Number 1 isn’t a show stopper in any way but is it pretty annoying. The primary django docs are very textual and place more emphasis on developing intuition and understanding context, than something that can be quickly referenced. Also a lot of the method parameters are either not documented or not explained. I think Django would benefit from a more technical and complete but less dense secondary reference.
“ more technical and complete but less dense secondary reference.”
Isn’t that basically just reading the source code? Like I get that’s probably not right to throw everyone toward, but reading source code is a staple task for working with FOSS.
A lot of devs don't understand this, but can save a lot of time, especially when the code is all python.

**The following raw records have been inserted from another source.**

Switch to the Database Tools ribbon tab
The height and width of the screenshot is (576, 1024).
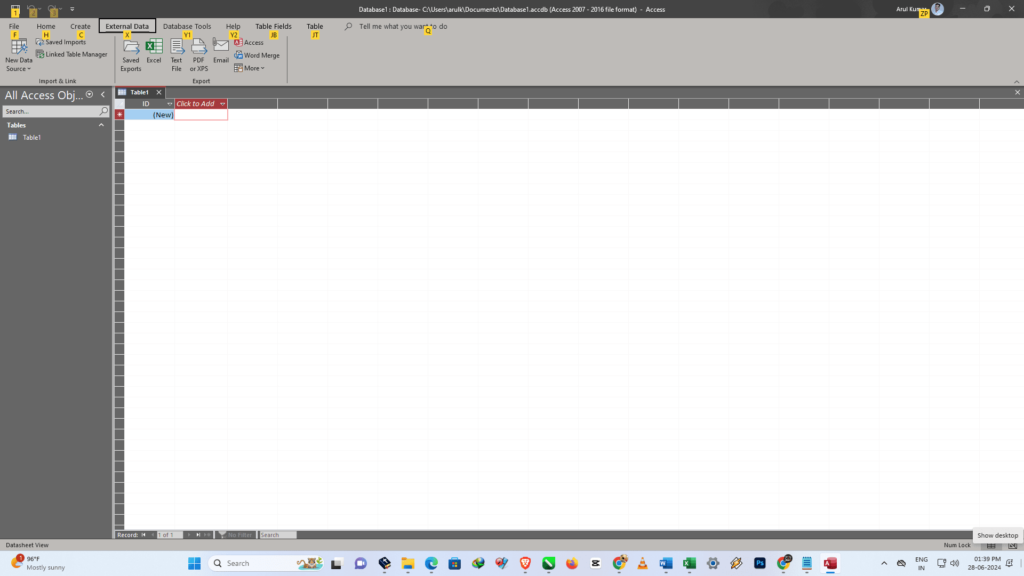[x=187, y=26]
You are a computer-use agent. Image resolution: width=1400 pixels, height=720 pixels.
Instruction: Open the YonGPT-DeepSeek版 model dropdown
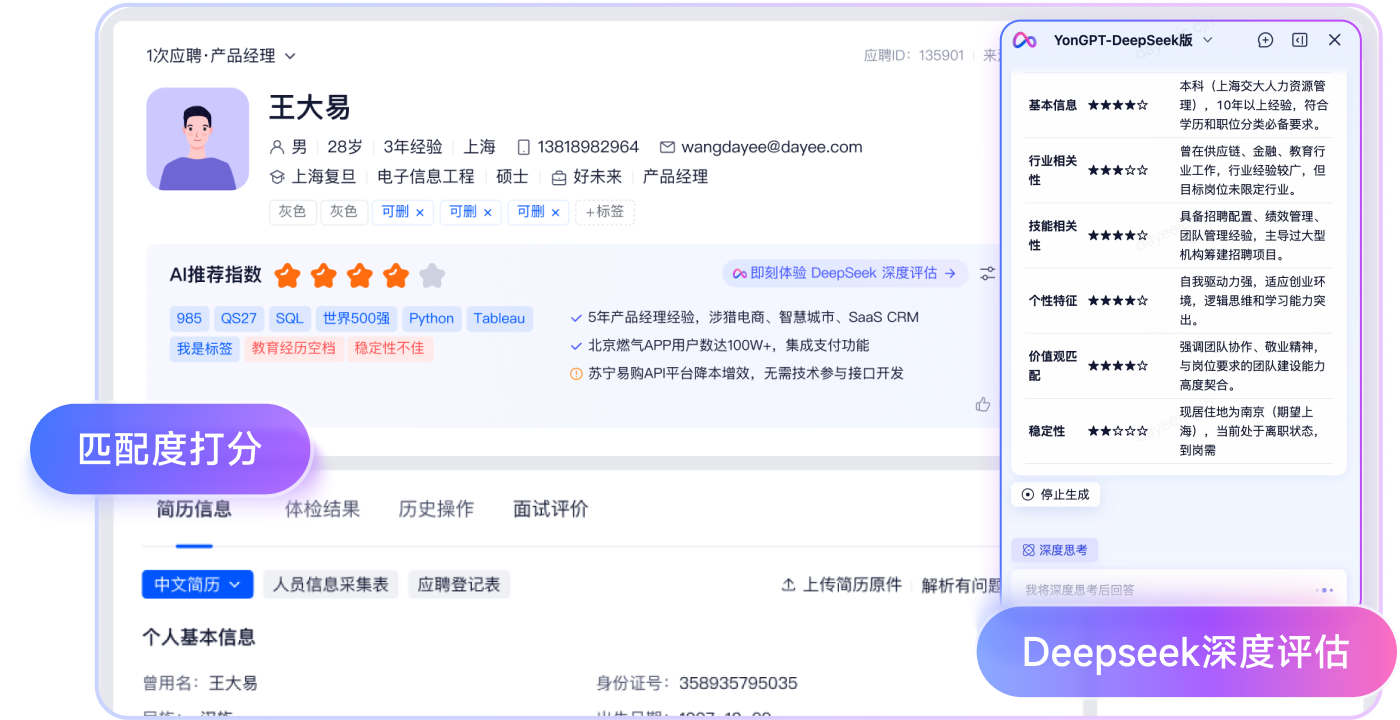[1207, 40]
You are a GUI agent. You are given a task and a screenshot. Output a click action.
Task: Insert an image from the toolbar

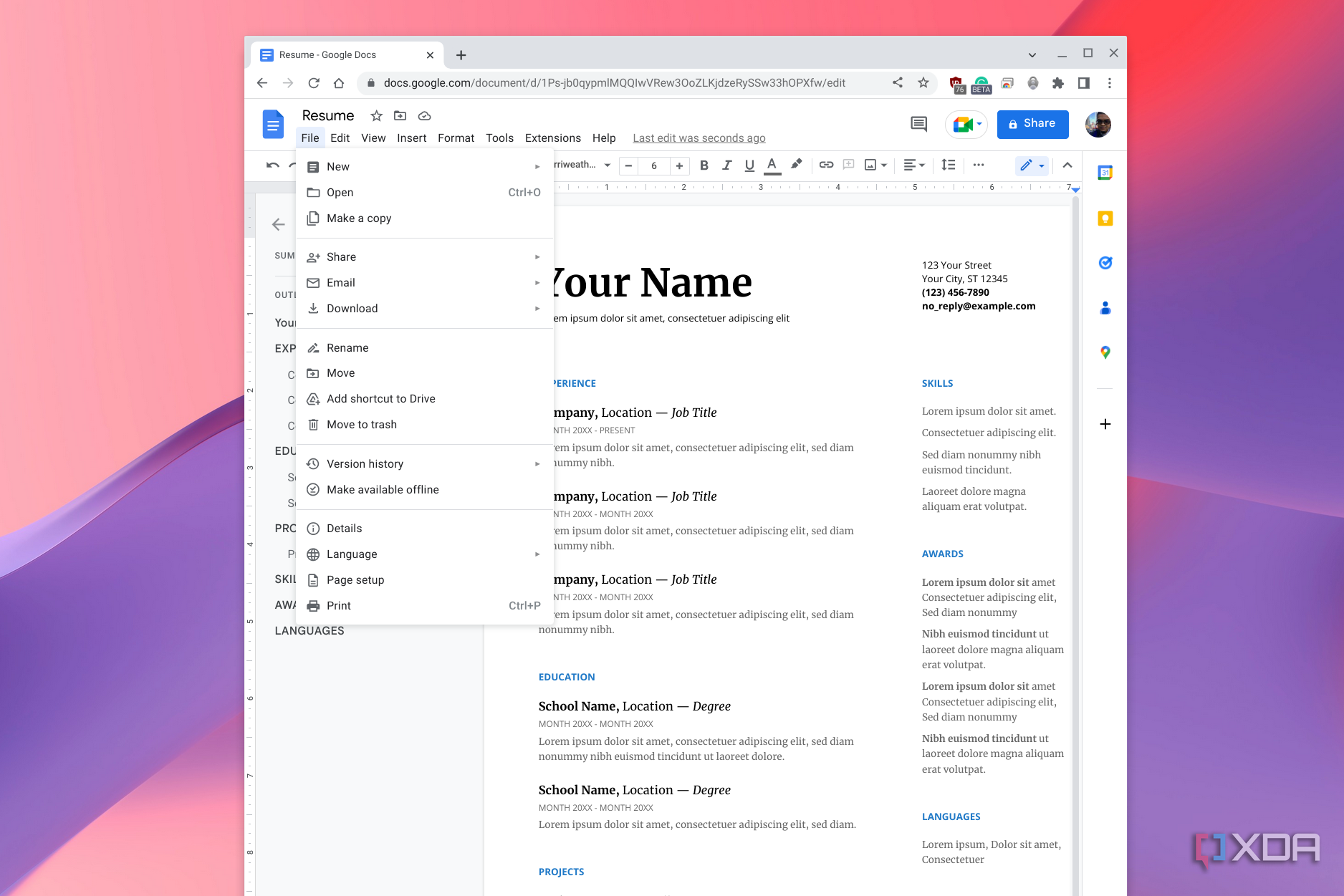point(871,165)
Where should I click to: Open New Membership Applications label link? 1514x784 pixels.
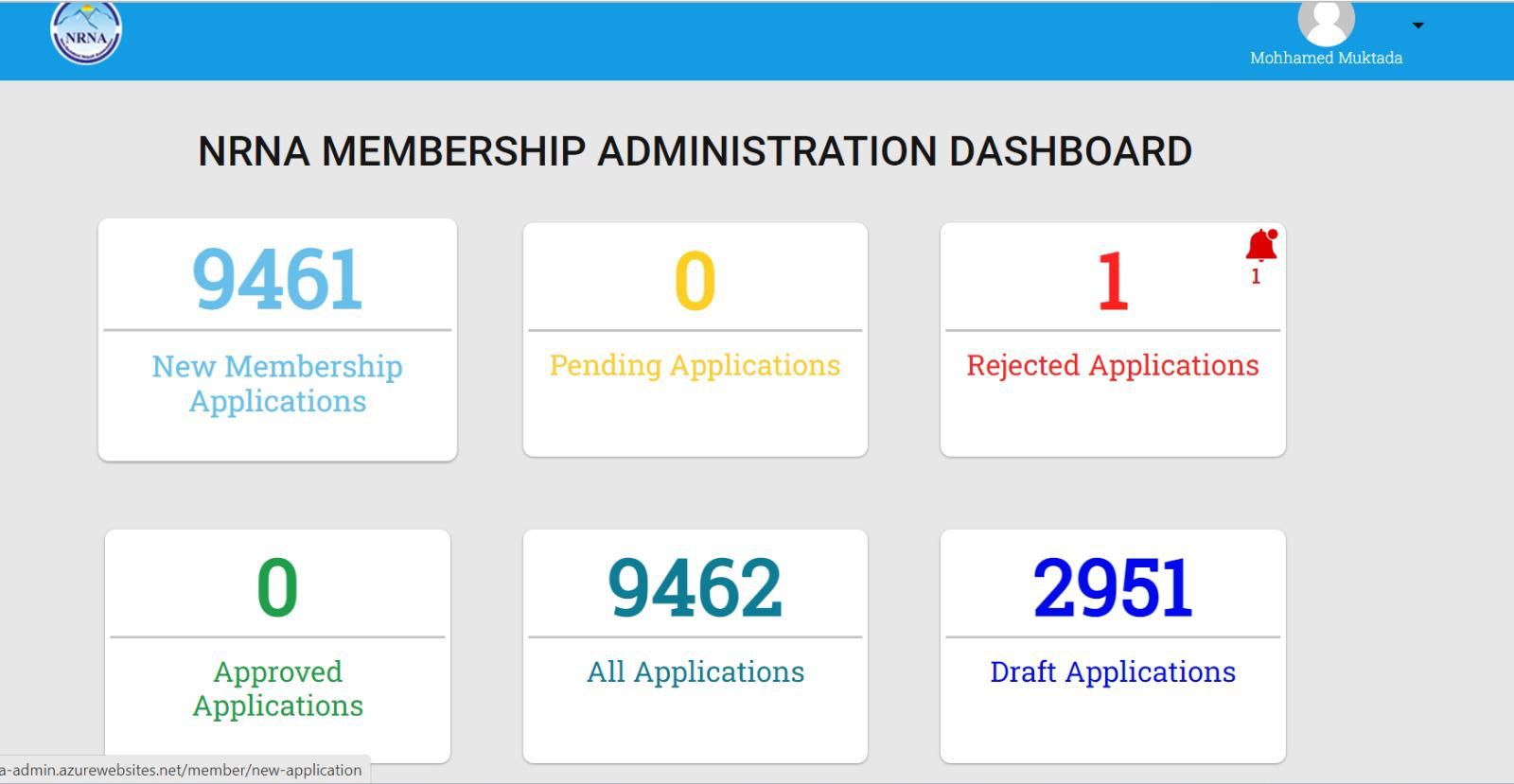(277, 383)
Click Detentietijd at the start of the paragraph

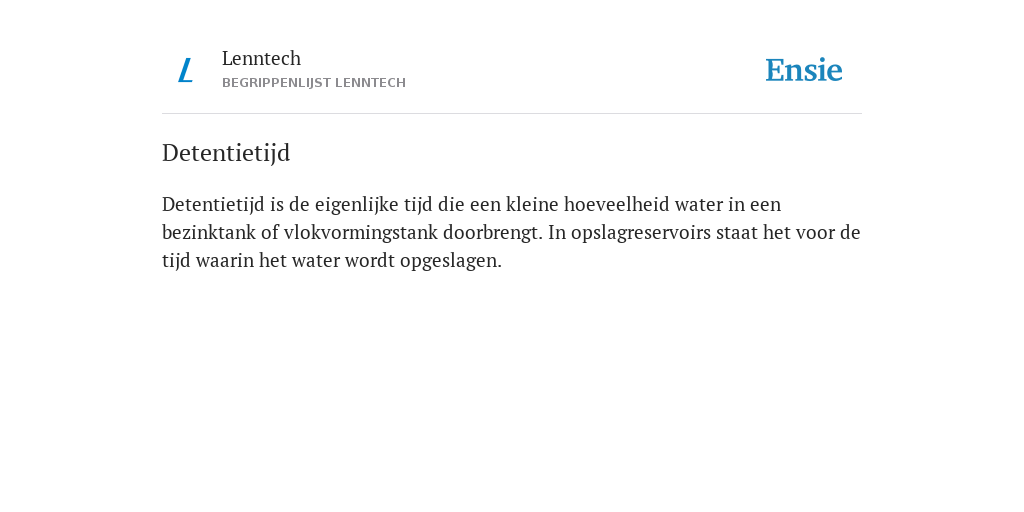(214, 204)
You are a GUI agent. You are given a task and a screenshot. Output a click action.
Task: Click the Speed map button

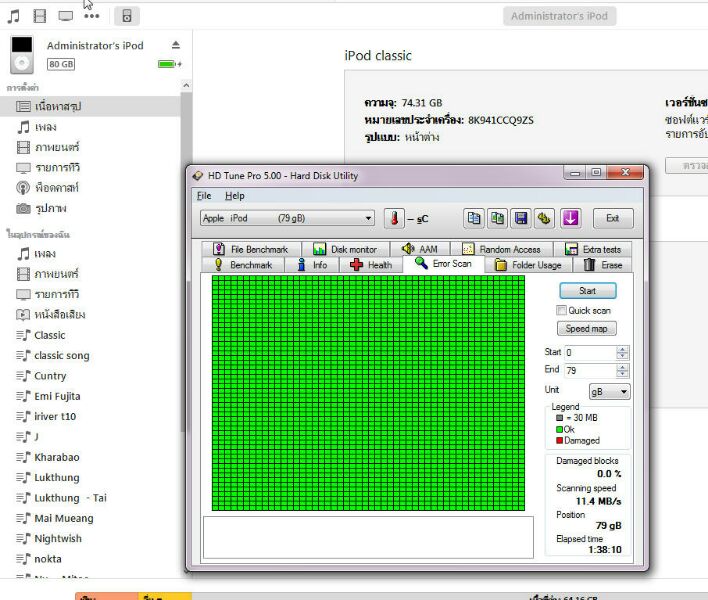tap(586, 329)
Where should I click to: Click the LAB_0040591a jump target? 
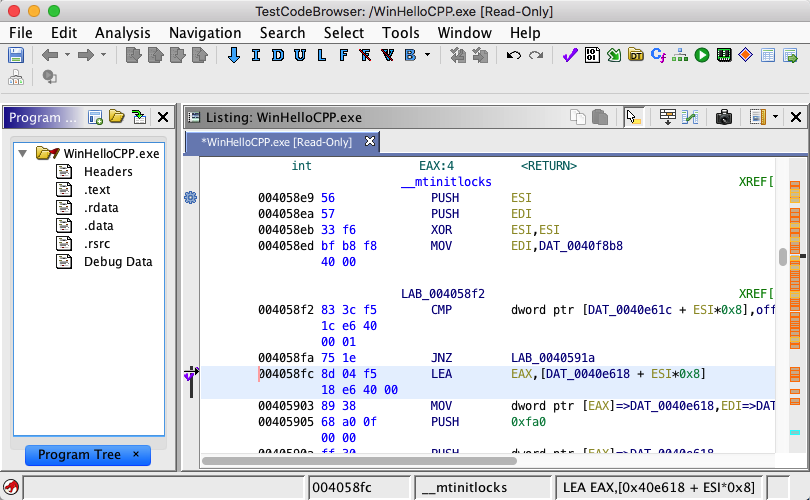[x=552, y=357]
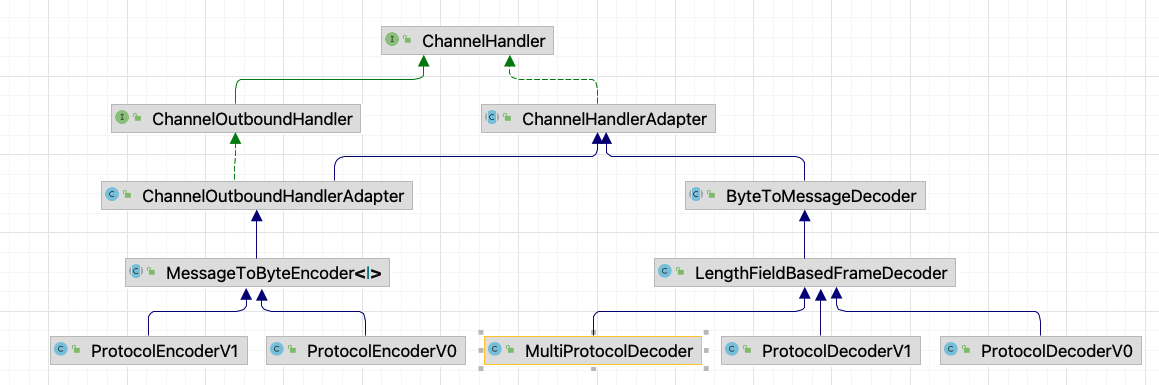The image size is (1159, 385).
Task: Select the highlighted MultiProtocolDecoder node
Action: (593, 350)
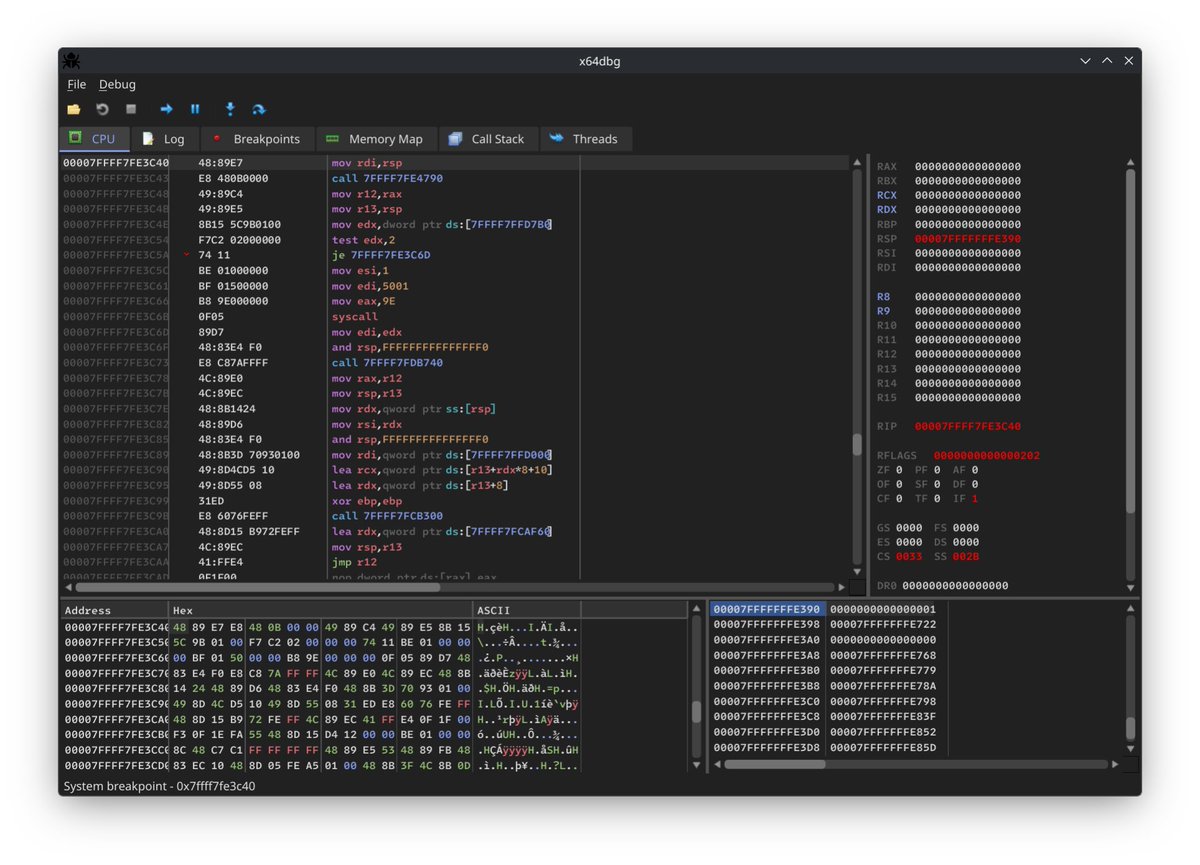Viewport: 1200px width, 865px height.
Task: Run the program using the blue arrow icon
Action: [165, 109]
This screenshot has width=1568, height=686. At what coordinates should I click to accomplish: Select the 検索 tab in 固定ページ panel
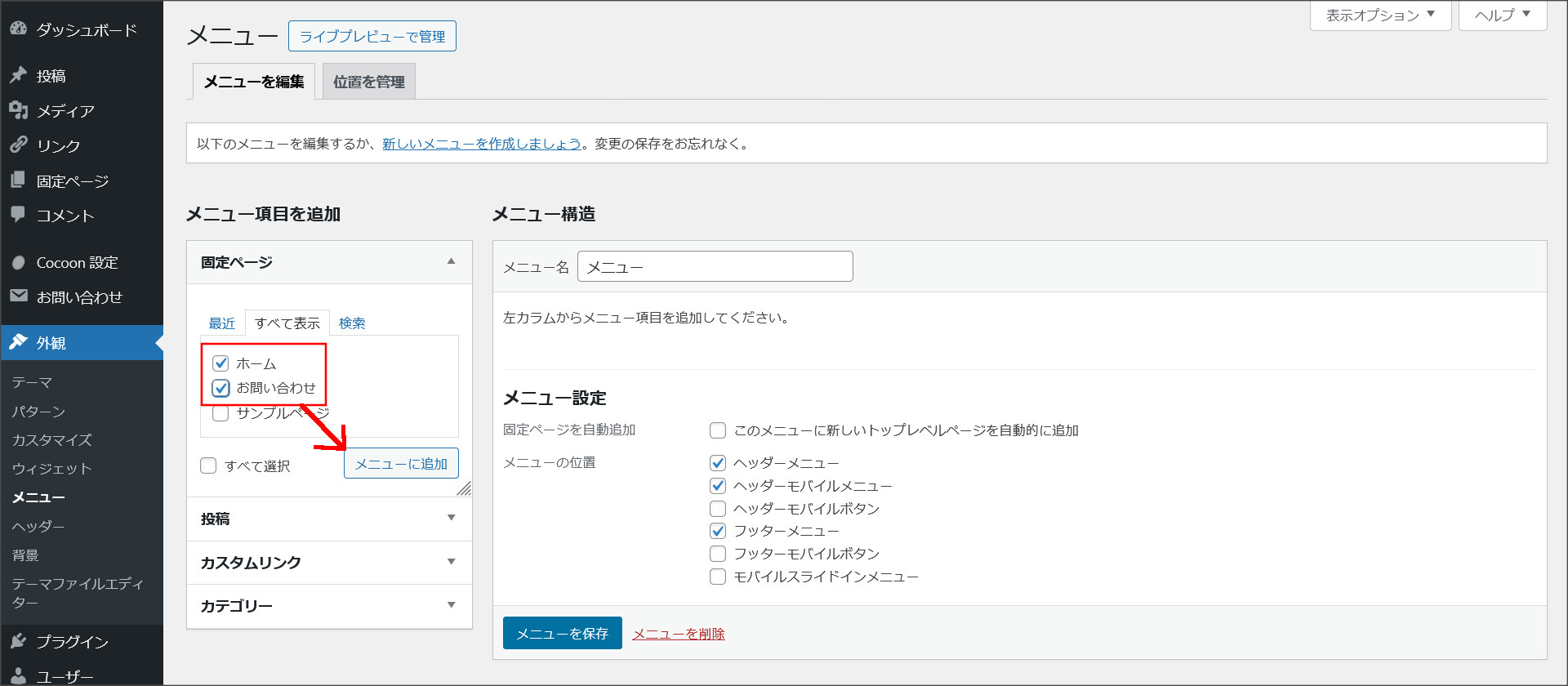tap(352, 323)
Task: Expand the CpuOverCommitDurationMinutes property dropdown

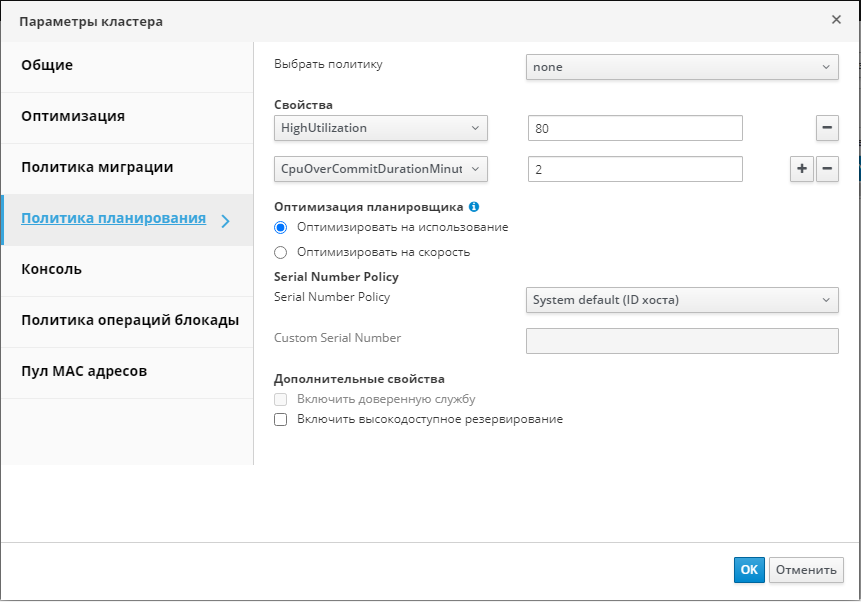Action: click(x=380, y=170)
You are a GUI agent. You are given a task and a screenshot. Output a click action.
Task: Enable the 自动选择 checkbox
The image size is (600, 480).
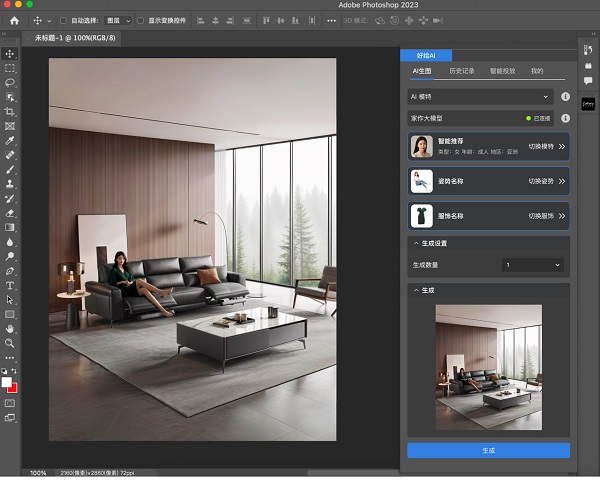(x=64, y=20)
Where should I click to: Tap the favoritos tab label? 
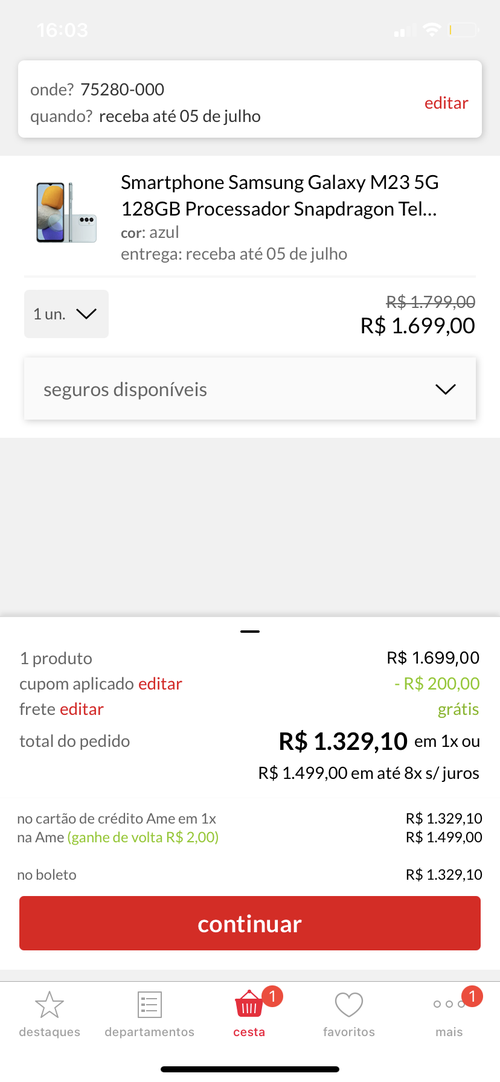[349, 1032]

Especially if you questions are off the beaten track
Django has one of the best source code base I ever saw, in 20+ years of doing software. If anyone has issues reading the Django source code, they probably should stay away from software development.
> If anyone has issues reading the Django source code, they probably should stay away from software development.
First of all, juniors exist you know that right? Please don't gatekeep.
Second, you're wrong. The Django codebase is overall good quality but if it's "one of the best you ever saw in 20 years" you haven't dug deep. Django has a lot of horrible no good bad awful parts to it. To their credit they tend to improve with age, not get worse, but it's certainly not worthy of such praise imo.
So you know better than me what source code I've read so far? Do you also happen to know what did I do with my spare camera battery? That could be useful.
I halfway agree. However in a multi-framework system I don’t have to time to learn the project structure of all my dependencies for quick lookup. Maybe if the Django docs linked to the underlying source code that would be a good compromise?
I fully agree, it usually ends up being barely useful, and not enough. It does not explain how certain parts of the magic happen, what the best practices are, what the expected types for arguments may be, etc.
It's not bad, but usually verbose in the wrong bits, and sparse in the details.
They have an entire set of tutorial/getting started type docs that are definitely very wordy and based around getting you comfortable with Django's paradigm, but they do have a rather well done API/Module reference that does a good job getting to the meat of the topic imo.